I never said that other studies discredited that one. That's not how science works. I said they've made it less meaningful.

I go with the dictionary definition for hitting: striking. Spanking defined as the act of hitting a child with an open palm on their extremities or buttocks.

I consider all hitting bad. But it would be ridiculous to say they're equal. Beating a child with a baseball bat is "worse" than smacking them on their but with an open hand.

I don't want to waste my time, so I'd appreciate if you'd tell me exactly what kind of information it would take to change your mind. Then I'll go find you some sources explaining what you want to see.
 
Well, if you had posted an up-to-date stat, it would have given your argument (at least at first glance) more creditability, as it would have (at least at first glance) implied that many have changed their stance.

You say "a field" as if five years makes an equal difference in any field-- it doesn't.
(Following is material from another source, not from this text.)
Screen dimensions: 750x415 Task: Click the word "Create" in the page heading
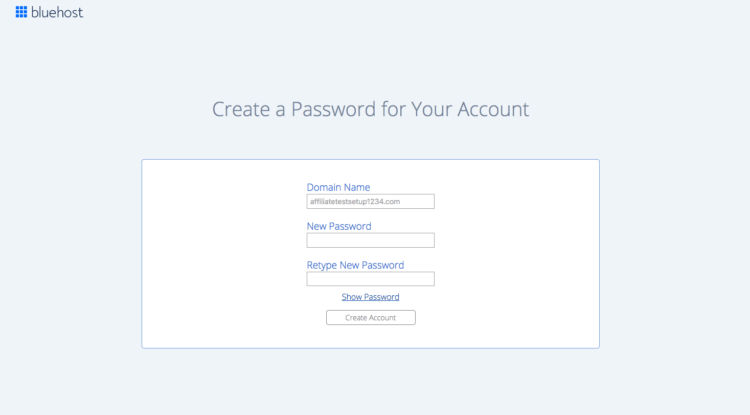pos(241,109)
I don't doubt that five years can make a difference in regards to studies on corporal punishment, however, my educational background is not in this field, so I don't know the difference five years can make in a study related to corporal punishment (2007-2012). My question was genuine. Please inform me- I don't doubt that you have read more on this subject than me, in fact- I can guarantee it.

I am not trying to waste anyone's time, but I would be interested in reading some credible studies on how spanking-- as defined under conditional spanking in the article I referenced-- is harmful to the development of children and how it relates to substance abuse, IQ and criminality.
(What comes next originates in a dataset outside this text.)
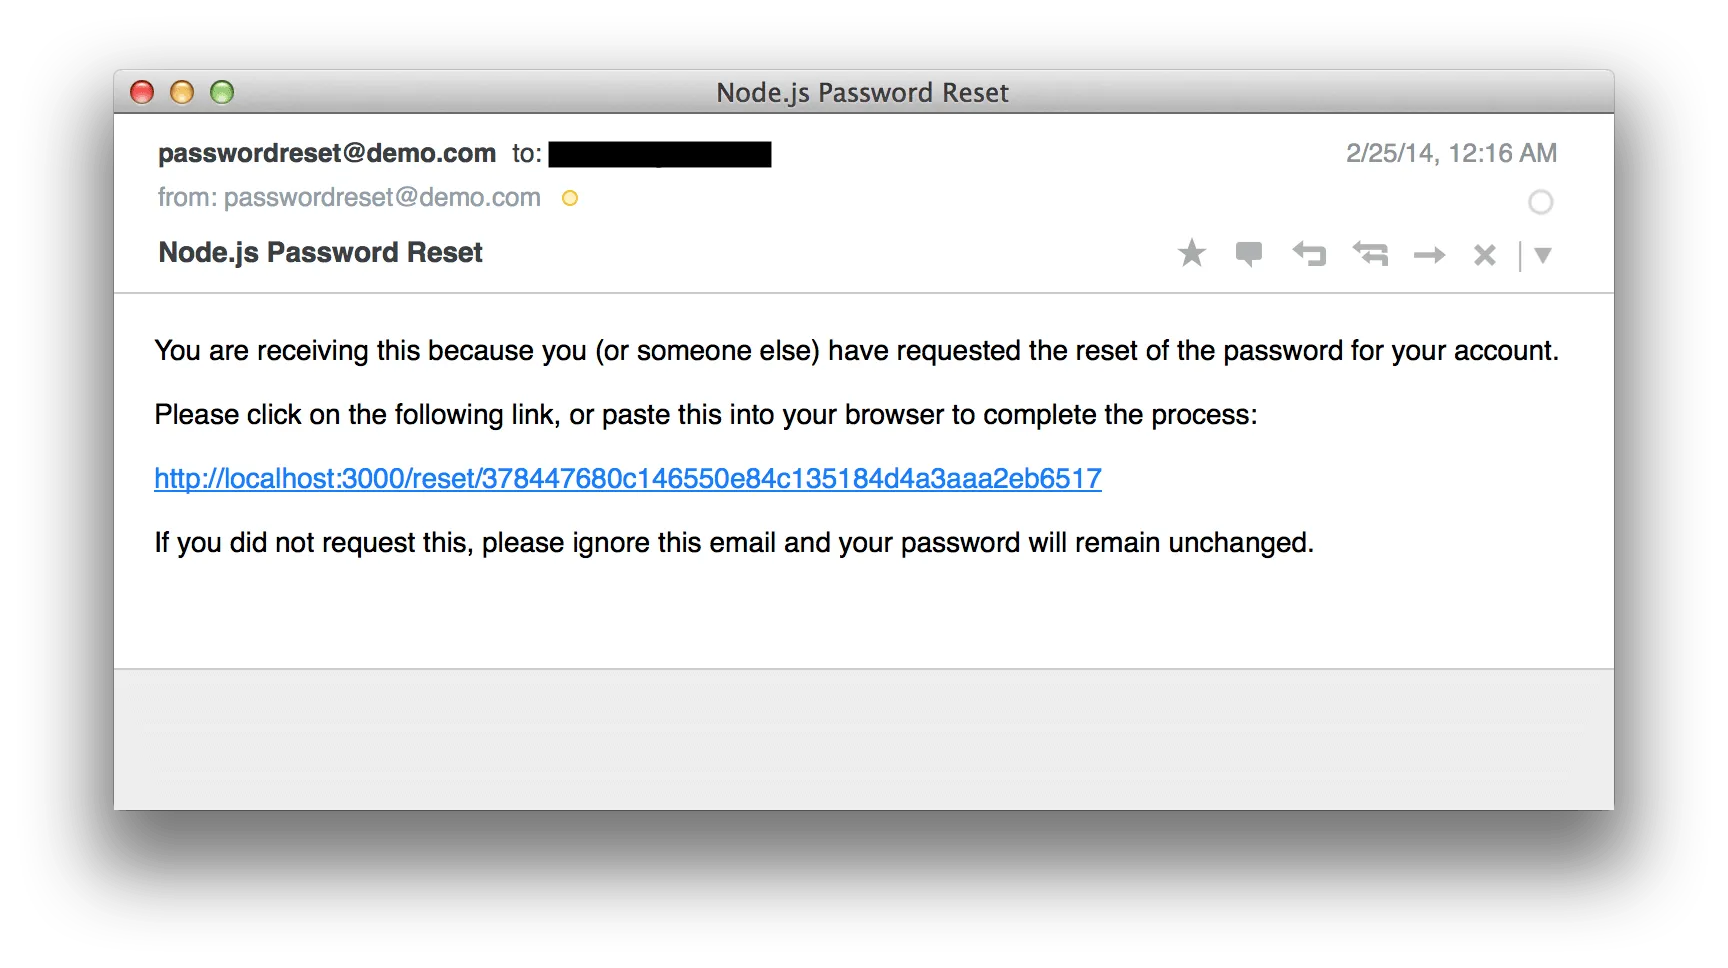Open the more actions dropdown triangle
The image size is (1728, 968).
(1542, 256)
This thread is three pages, but I have only seen you post one source. If you really want to get your message across, post more sources--do so in a manner that isn't arrogant and condescending, and show some respect in regards to other posters' parents. They took their time to post their experiences and opinions in your thread- don't call their parents failures, wretched, or anything along those lines- it's really not in your place, regardless of how you genuinely feel about them.
 
saying parents that beat are uneducated/fucking retarded is very missinformed, personally my dad was a computer scientist, then a nuclear engineer (for nasa), then helped create a worldwide company and still beat me. A lot of it is how they are raised more than anything it seems
 
actually. lets see the dictionary definitions of the two words the so many of you are using completely wrong.

beat·ing/ˈbētiNG/

Noun:

A punishment or assault in which the victim is hit repeatedly.

Pulsation or throbbing, typically of the heart.

spank·ing/ˈspaNGkiNG/

Adjective:

(esp. of a horse or its gait) Lively; brisk: "a spanking trot".

Noun:

An act of slapping, esp. on the buttocks as a punishment for children

i think i can speak for many on here that are for spanking. that none of us are for beating children. there is a HUGE difference. beating, which is an assult on a VICTIM. is FAR different than the spanking, or slapping on the buttocks (or even back of hand) of a child to show them discipline for acting wrongly/breaking rules.